### What to do
For this task, output exactly the lines of the material below starting at the line with "You are a computer-use" and ending at the line with "Task: Focus the Log end regex input field"; pictures are to be excluded.

### Records provided
□ □ □ □

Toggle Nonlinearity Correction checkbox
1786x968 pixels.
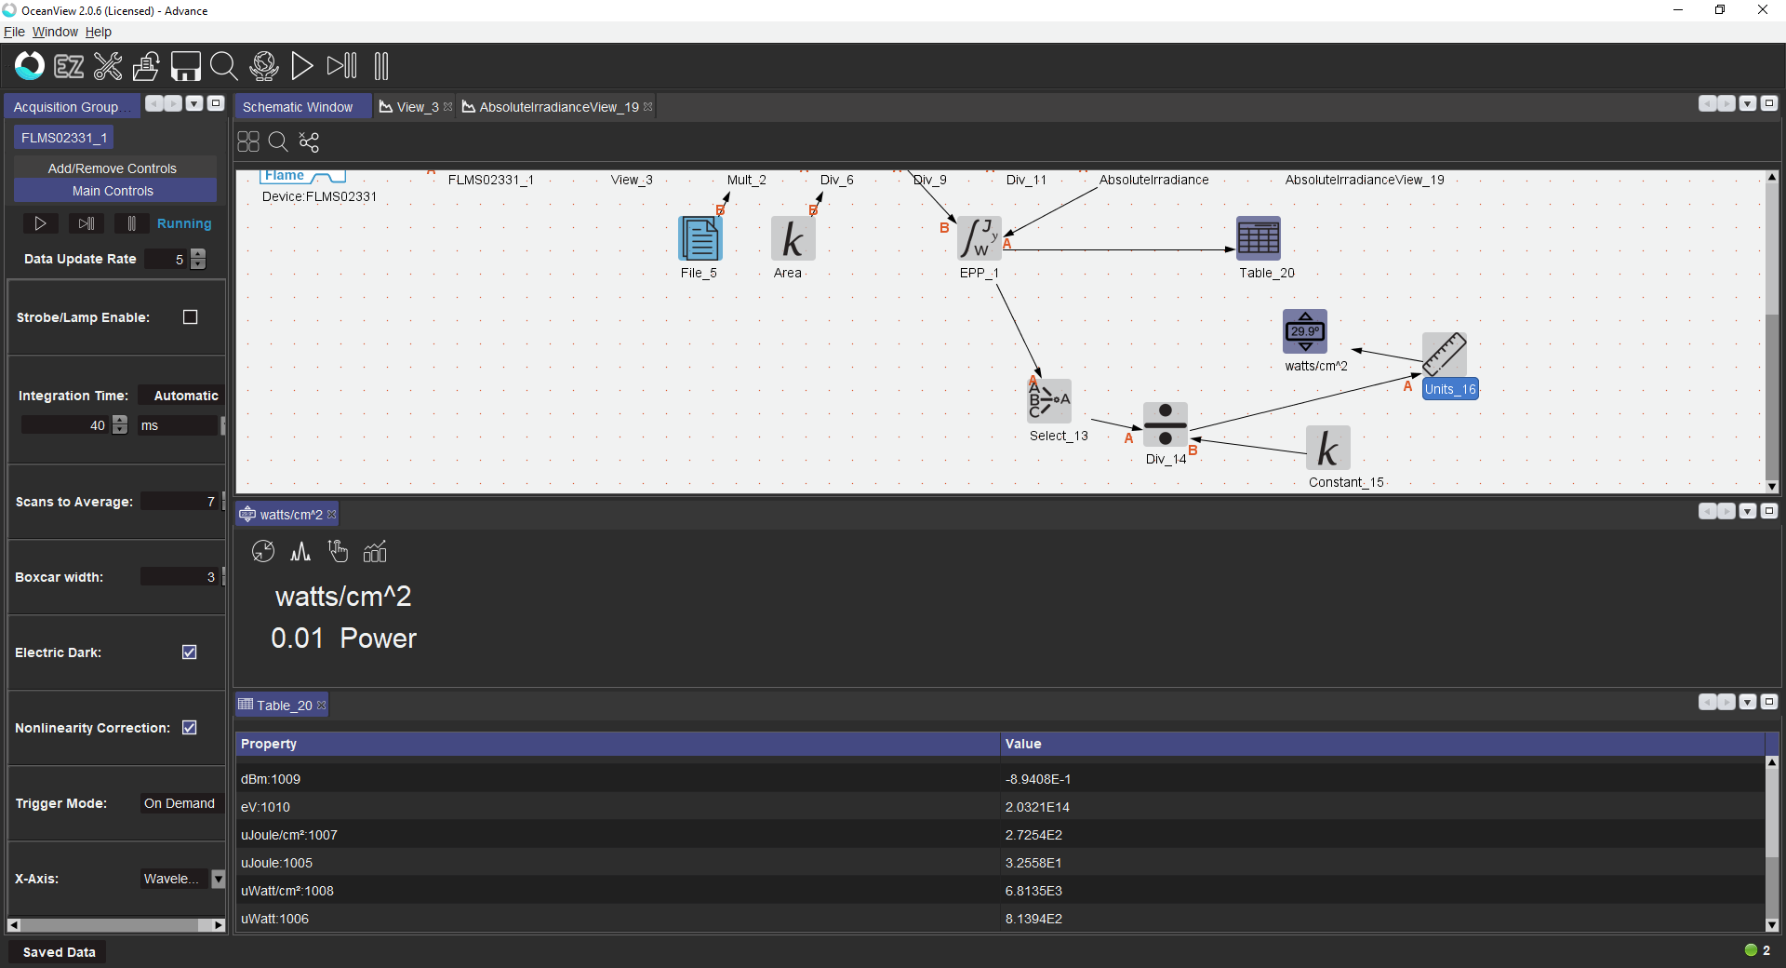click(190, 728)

□ □ □ □

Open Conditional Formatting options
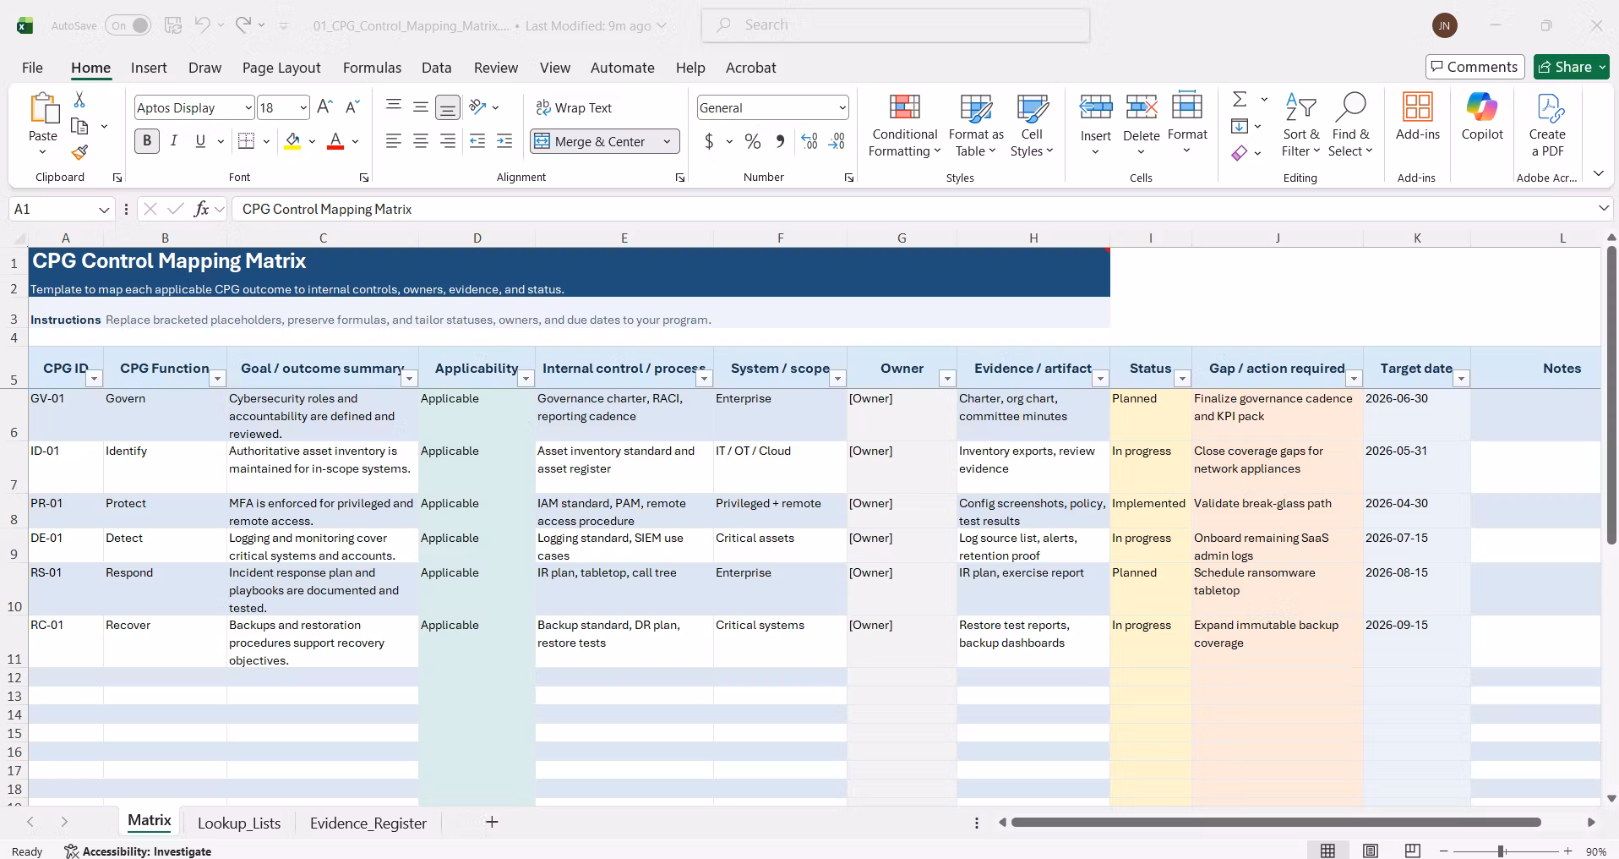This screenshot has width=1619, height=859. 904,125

□ □ □ □

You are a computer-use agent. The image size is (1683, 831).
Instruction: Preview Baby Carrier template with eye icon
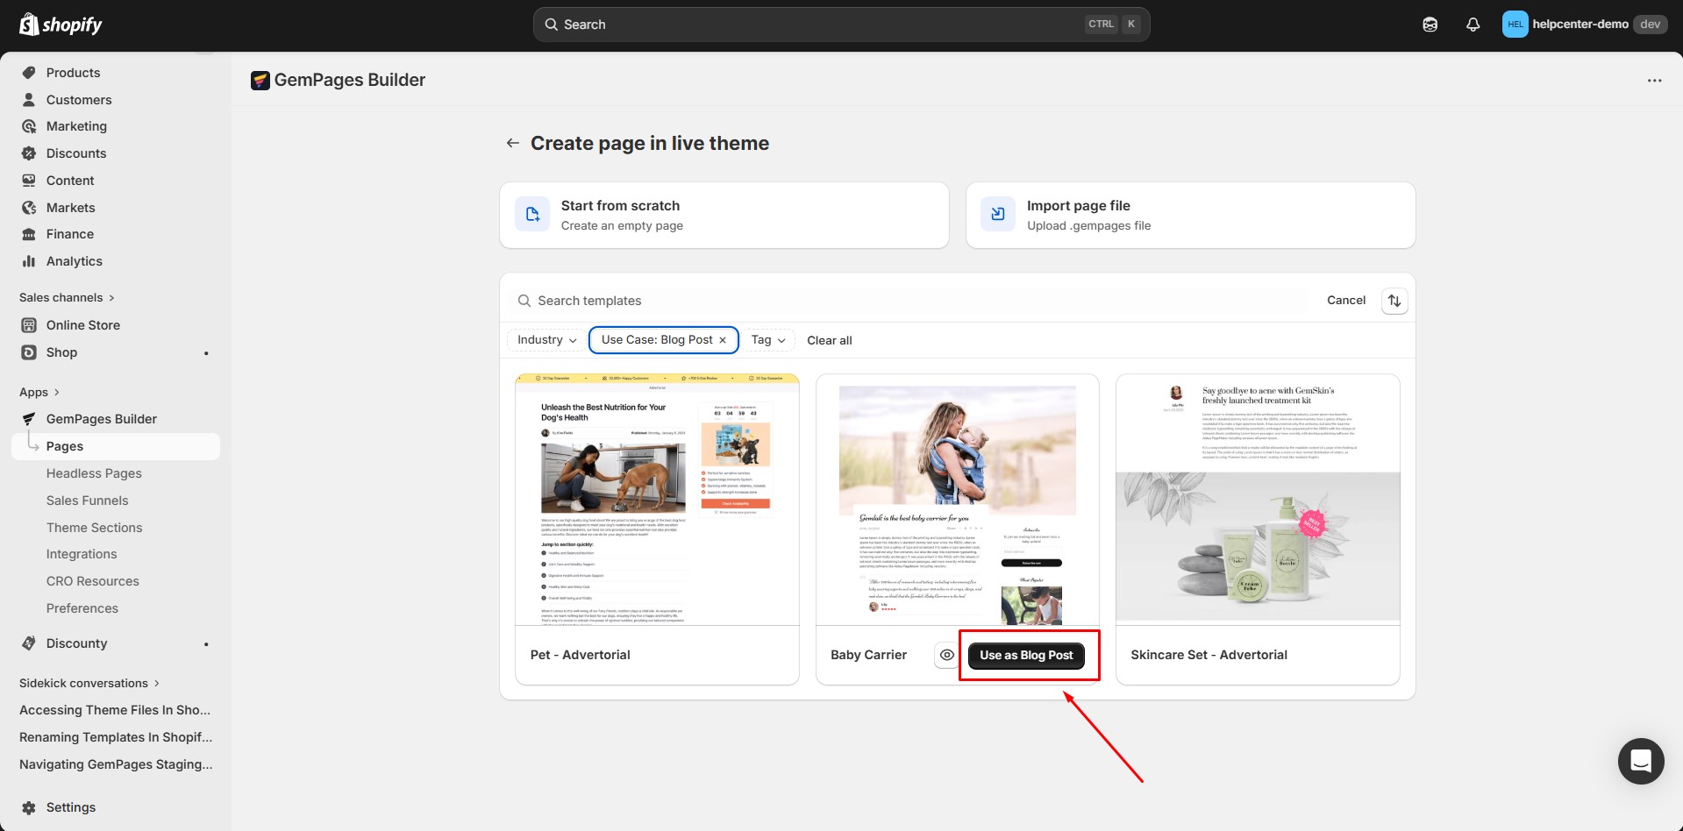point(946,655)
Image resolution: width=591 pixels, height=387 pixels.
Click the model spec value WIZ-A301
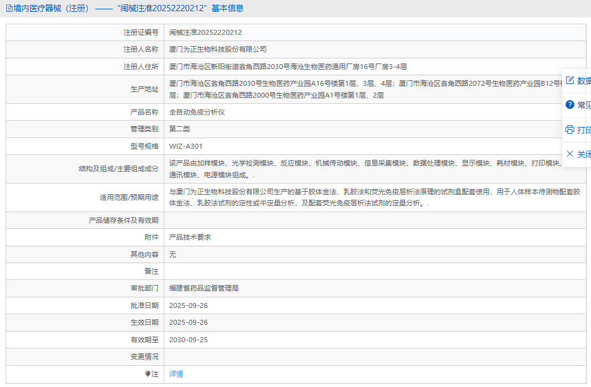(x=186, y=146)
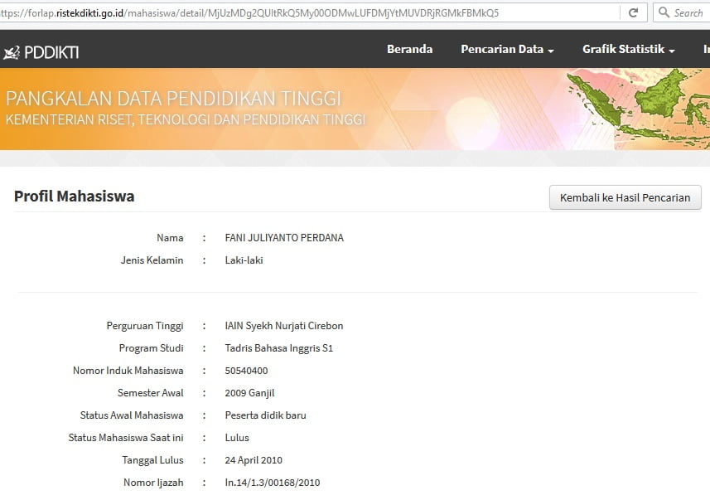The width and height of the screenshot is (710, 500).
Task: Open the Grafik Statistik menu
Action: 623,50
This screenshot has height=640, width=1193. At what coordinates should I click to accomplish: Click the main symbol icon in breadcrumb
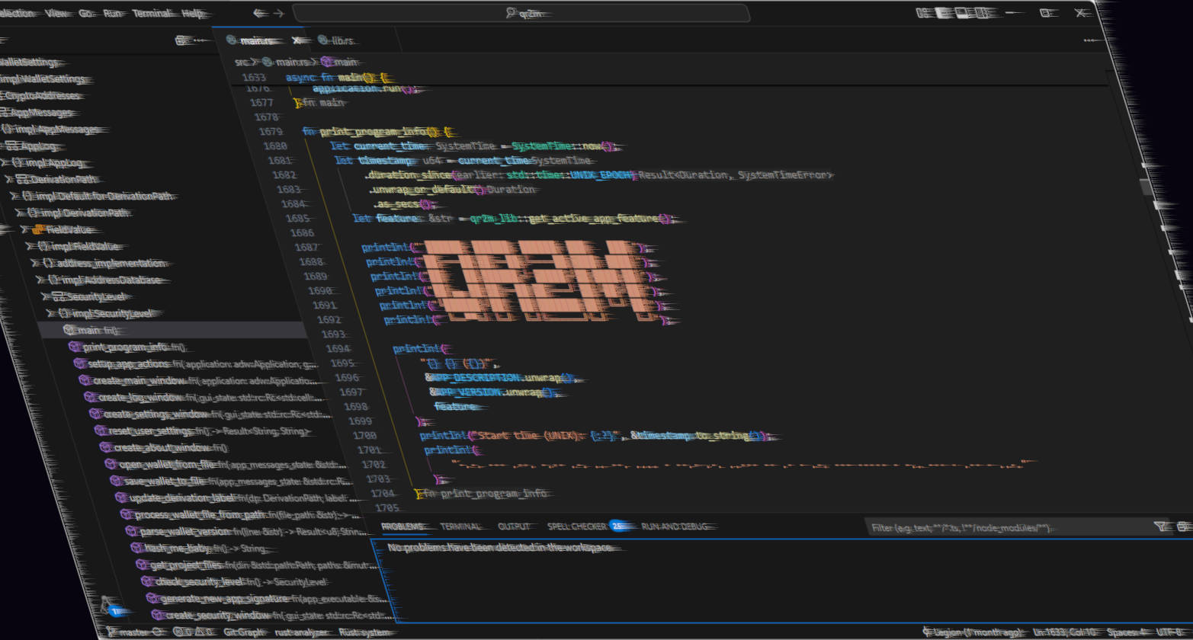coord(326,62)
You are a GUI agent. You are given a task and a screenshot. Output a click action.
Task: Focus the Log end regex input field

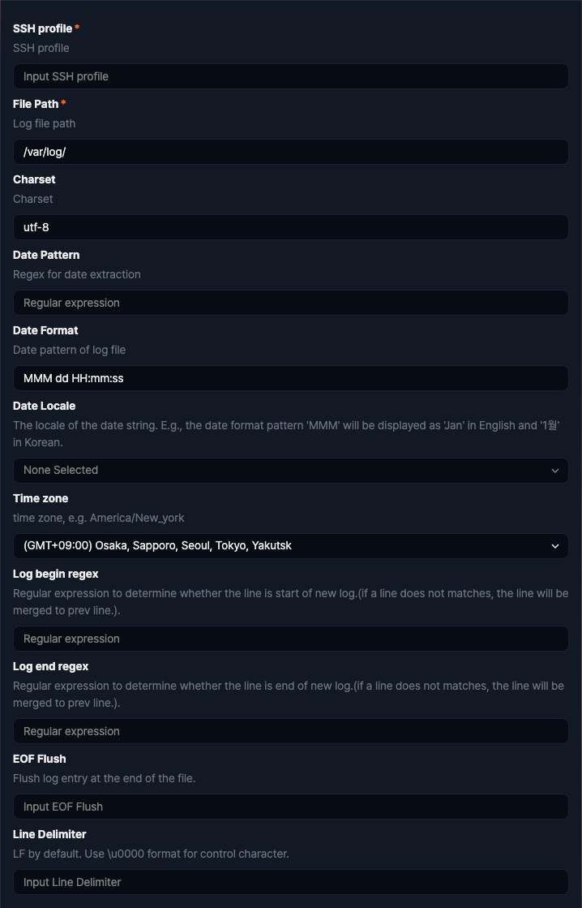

□ □ □ □

### Result of the exercise
You are a computer-use agent. The image size is (1683, 831).
Instruction: Preview Baby Carrier template with eye icon
point(946,655)
Image resolution: width=591 pixels, height=387 pixels.
Click the model spec value WIZ-A301
(x=186, y=146)
The width and height of the screenshot is (710, 500).
Task: Open the Grafik Statistik menu
Action: 623,50
This screenshot has height=640, width=1193. At what coordinates should I click to accomplish: Click the main symbol icon in breadcrumb
coord(326,62)
You are a GUI agent. You are given a task and a screenshot. Output a click action.
Task: Focus the Log end regex input field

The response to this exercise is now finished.